_Set problem_. Convert the rows from the start down to the line containing "click(x=813, y=109)" (both included) into a numbered list, leaving out blank lines and the pictures.
# START OF Dataset records
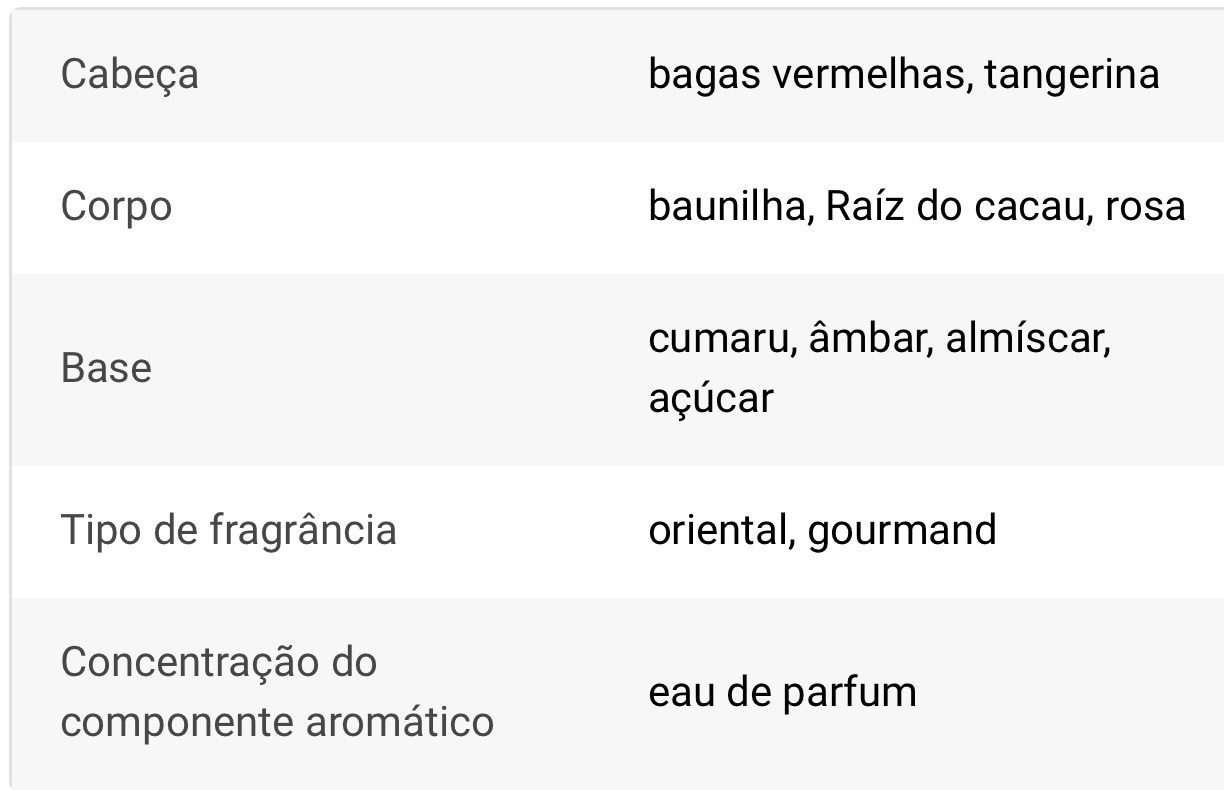Select the 'gourmand' fragrance type
1224x790 pixels.
pos(902,529)
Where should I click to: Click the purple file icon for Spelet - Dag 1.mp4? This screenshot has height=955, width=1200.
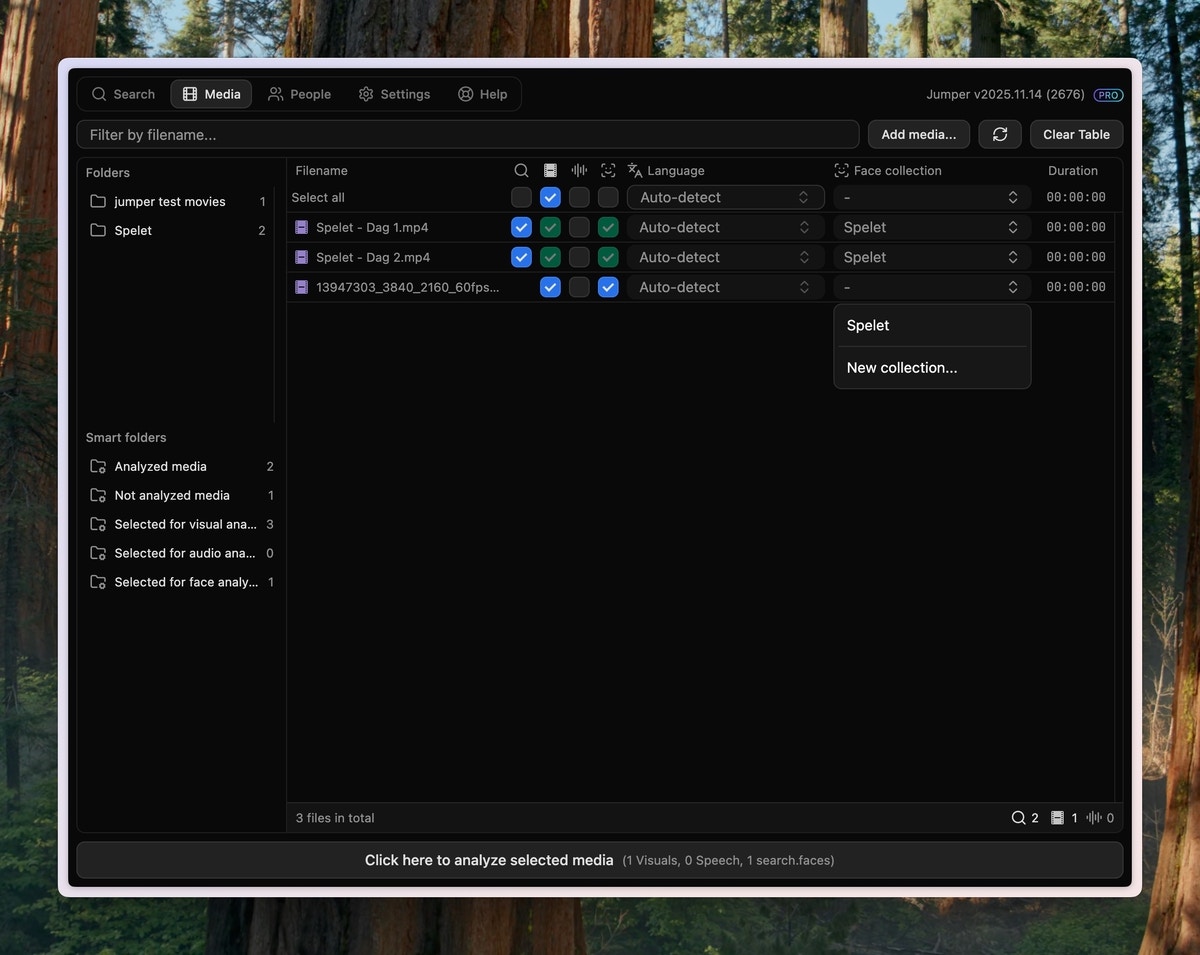pos(302,228)
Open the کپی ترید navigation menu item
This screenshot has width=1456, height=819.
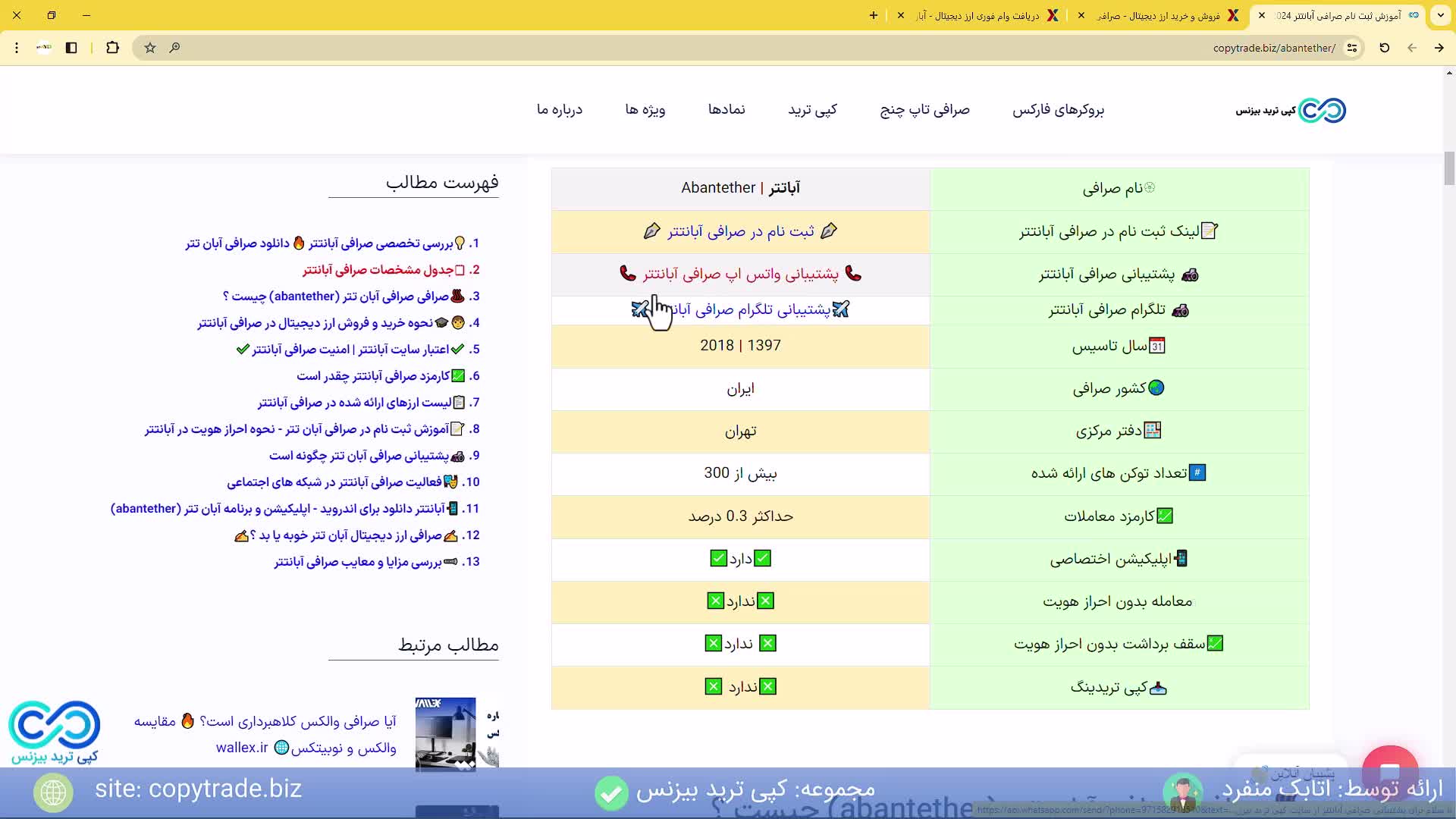click(x=813, y=109)
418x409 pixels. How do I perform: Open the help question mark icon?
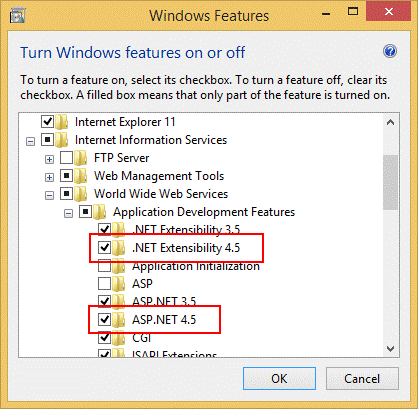click(390, 51)
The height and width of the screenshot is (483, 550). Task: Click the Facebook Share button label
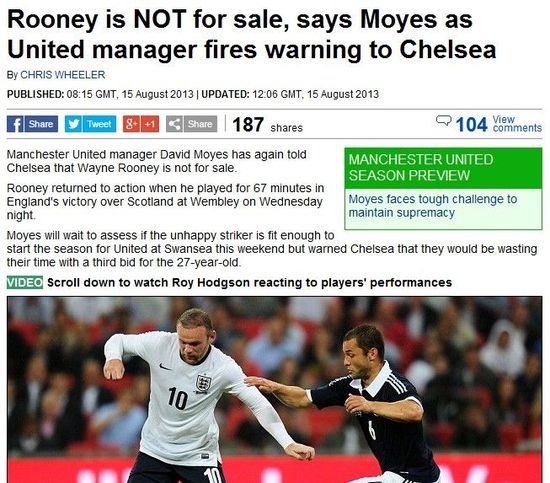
# END OF Dataset records
_Output of the task_.
1. Select the 'gourmand' fragrance type
2. 1224x790 pixels.
3. pos(902,529)
4. Where should I click to: Click the purple file icon for Spelet - Dag 1.mp4? This screenshot has height=955, width=1200.
5. pos(302,228)
6. Open the کپی ترید navigation menu item
7. This screenshot has width=1456, height=819.
8. click(x=813, y=109)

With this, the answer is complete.